WHAT TO WORK ON: Lay out every line of the material below as a Markdown table with the columns Row and Line, numbering the rows in order. Leave out blank lines.

====== ROWS

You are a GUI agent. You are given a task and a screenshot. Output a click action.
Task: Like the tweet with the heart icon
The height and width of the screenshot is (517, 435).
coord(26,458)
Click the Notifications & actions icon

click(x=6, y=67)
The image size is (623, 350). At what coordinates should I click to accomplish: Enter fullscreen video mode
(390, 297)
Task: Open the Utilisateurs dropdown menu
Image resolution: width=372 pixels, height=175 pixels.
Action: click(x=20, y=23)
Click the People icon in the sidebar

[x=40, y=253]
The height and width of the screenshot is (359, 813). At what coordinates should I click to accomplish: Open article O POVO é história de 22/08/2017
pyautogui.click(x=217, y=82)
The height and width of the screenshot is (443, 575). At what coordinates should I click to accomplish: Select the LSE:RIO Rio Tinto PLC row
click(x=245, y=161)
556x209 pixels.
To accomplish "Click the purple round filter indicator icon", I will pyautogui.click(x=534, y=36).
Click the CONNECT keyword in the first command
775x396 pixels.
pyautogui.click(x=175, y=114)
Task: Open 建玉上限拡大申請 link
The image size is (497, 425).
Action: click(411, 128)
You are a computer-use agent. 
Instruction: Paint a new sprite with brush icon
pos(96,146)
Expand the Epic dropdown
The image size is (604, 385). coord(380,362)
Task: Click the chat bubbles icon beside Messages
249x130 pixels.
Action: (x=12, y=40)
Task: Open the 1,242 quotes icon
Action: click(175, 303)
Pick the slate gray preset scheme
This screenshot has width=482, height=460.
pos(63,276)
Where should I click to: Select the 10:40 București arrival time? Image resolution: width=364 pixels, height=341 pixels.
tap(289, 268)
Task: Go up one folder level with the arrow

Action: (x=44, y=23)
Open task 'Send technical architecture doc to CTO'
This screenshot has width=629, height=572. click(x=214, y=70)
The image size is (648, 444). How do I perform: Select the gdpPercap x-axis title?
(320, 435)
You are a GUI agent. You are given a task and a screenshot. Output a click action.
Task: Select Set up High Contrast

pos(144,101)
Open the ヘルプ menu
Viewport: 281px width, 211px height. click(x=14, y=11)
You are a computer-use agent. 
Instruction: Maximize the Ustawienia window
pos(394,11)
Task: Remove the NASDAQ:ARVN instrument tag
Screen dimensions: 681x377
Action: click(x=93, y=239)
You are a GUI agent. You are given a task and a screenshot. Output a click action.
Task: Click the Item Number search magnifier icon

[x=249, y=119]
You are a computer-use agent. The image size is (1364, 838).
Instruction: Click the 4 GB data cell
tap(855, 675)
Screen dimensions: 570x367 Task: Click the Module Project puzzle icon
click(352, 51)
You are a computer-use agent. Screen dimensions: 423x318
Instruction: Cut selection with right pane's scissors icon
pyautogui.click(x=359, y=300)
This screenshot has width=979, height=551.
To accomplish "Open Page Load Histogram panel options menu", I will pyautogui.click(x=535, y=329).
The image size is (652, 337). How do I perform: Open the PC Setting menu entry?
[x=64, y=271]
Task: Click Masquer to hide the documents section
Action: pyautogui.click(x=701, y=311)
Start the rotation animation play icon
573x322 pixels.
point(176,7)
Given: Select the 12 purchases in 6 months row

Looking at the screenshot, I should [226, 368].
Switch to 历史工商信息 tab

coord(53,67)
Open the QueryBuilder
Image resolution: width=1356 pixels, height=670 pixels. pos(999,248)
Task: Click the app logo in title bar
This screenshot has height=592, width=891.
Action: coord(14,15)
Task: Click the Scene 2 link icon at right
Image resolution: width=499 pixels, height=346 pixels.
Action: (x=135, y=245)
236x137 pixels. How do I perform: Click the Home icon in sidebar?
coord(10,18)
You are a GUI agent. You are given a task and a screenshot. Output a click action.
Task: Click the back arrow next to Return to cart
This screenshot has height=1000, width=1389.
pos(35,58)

============

TASK OUTPUT:
| Row | Line |
|---|---|
| 1 | You are a GUI agent. You are given a task and a screenshot. Output a click action. |
| 2 | Task: Like the tweet with the heart icon |
| 3 | The height and width of the screenshot is (517, 435). |
| 4 | coord(26,458) |
| 5 | Click the Notifications & actions icon |
| 6 | click(x=6, y=67) |
| 7 | The image size is (623, 350). At what coordinates should I click to accomplish: Enter fullscreen video mode |
| 8 | (390, 297) |
| 9 | Task: Open the Utilisateurs dropdown menu |
| 10 | Image resolution: width=372 pixels, height=175 pixels. |
| 11 | Action: click(x=20, y=23) |
| 12 | Click the People icon in the sidebar |
| 13 | [x=40, y=253] |
| 14 | The height and width of the screenshot is (359, 813). At what coordinates should I click to accomplish: Open article O POVO é história de 22/08/2017 |
| 15 | pyautogui.click(x=217, y=82) |
| 16 | The height and width of the screenshot is (443, 575). At what coordinates should I click to accomplish: Select the LSE:RIO Rio Tinto PLC row |
| 17 | click(x=245, y=161) |
| 18 | 556x209 pixels. |
| 19 | To accomplish "Click the purple round filter indicator icon", I will pyautogui.click(x=534, y=36). |
| 20 | Click the CONNECT keyword in the first command |
| 21 | 775x396 pixels. |
| 22 | pyautogui.click(x=175, y=114) |
| 23 | Task: Open 建玉上限拡大申請 link |
| 24 | The image size is (497, 425). |
| 25 | Action: click(411, 128) |
| 26 | You are a computer-use agent.  |
| 27 | Instruction: Paint a new sprite with brush icon |
| 28 | pos(96,146) |
| 29 | Expand the Epic dropdown |
| 30 | The image size is (604, 385). coord(380,362) |
| 31 | Task: Click the chat bubbles icon beside Messages |
| 32 | 249x130 pixels. |
| 33 | Action: (x=12, y=40) |
| 34 | Task: Open the 1,242 quotes icon |
| 35 | Action: click(175, 303) |
| 36 | Pick the slate gray preset scheme |
| 37 | This screenshot has width=482, height=460. |
| 38 | pos(63,276) |
| 39 | Where should I click to: Select the 10:40 București arrival time? Image resolution: width=364 pixels, height=341 pixels. |
| 40 | tap(289, 268) |
| 41 | Task: Go up one folder level with the arrow |
| 42 | Action: (x=44, y=23) |
| 43 | Open task 'Send technical architecture doc to CTO' |
| 44 | This screenshot has width=629, height=572. click(x=214, y=70) |
| 45 | The image size is (648, 444). How do I perform: Select the gdpPercap x-axis title? |
| 46 | (320, 435) |
| 47 | You are a GUI agent. You are given a task and a screenshot. Output a click action. |
| 48 | Task: Select Set up High Contrast |
| 49 | pos(144,101) |
| 50 | Open the ヘルプ menu |
| 51 | Viewport: 281px width, 211px height. click(x=14, y=11) |
| 52 | You are a computer-use agent.  |
| 53 | Instruction: Maximize the Ustawienia window |
| 54 | pos(394,11) |
| 55 | Task: Remove the NASDAQ:ARVN instrument tag |
| 56 | Screen dimensions: 681x377 |
| 57 | Action: click(x=93, y=239) |
| 58 | You are a GUI agent. You are given a task and a screenshot. Output a click action. |
| 59 | Task: Click the Item Number search magnifier icon |
| 60 | [x=249, y=119] |
| 61 | You are a computer-use agent. The image size is (1364, 838). |
| 62 | Instruction: Click the 4 GB data cell |
| 63 | tap(855, 675) |
| 64 | Screen dimensions: 570x367 Task: Click the Module Project puzzle icon |
| 65 | click(352, 51) |
| 66 | You are a computer-use agent. Screen dimensions: 423x318 |
| 67 | Instruction: Cut selection with right pane's scissors icon |
| 68 | pyautogui.click(x=359, y=300) |
| 69 | This screenshot has width=979, height=551. |
| 70 | To accomplish "Open Page Load Histogram panel options menu", I will pyautogui.click(x=535, y=329). |
| 71 | The image size is (652, 337). How do I perform: Open the PC Setting menu entry? |
| 72 | [x=64, y=271] |
| 73 | Task: Click Masquer to hide the documents section |
| 74 | Action: pyautogui.click(x=701, y=311) |
| 75 | Start the rotation animation play icon |
| 76 | 573x322 pixels. |
| 77 | point(176,7) |
| 78 | Given: Select the 12 purchases in 6 months row |
| 79 | Looking at the screenshot, I should [226, 368]. |
| 80 | Switch to 历史工商信息 tab |
| 81 | coord(53,67) |
| 82 | Open the QueryBuilder |
| 83 | Image resolution: width=1356 pixels, height=670 pixels. pos(999,248) |
| 84 | Task: Click the app logo in title bar |
| 85 | This screenshot has height=592, width=891. |
| 86 | Action: coord(14,15) |
| 87 | Task: Click the Scene 2 link icon at right |
| 88 | Image resolution: width=499 pixels, height=346 pixels. |
| 89 | Action: (x=135, y=245) |
| 90 | 236x137 pixels. How do I perform: Click the Home icon in sidebar? |
| 91 | coord(10,18) |
| 92 | You are a GUI agent. You are given a task and a screenshot. Output a click action. |
| 93 | Task: Click the back arrow next to Return to cart |
| 94 | This screenshot has height=1000, width=1389. |
| 95 | pos(35,58) |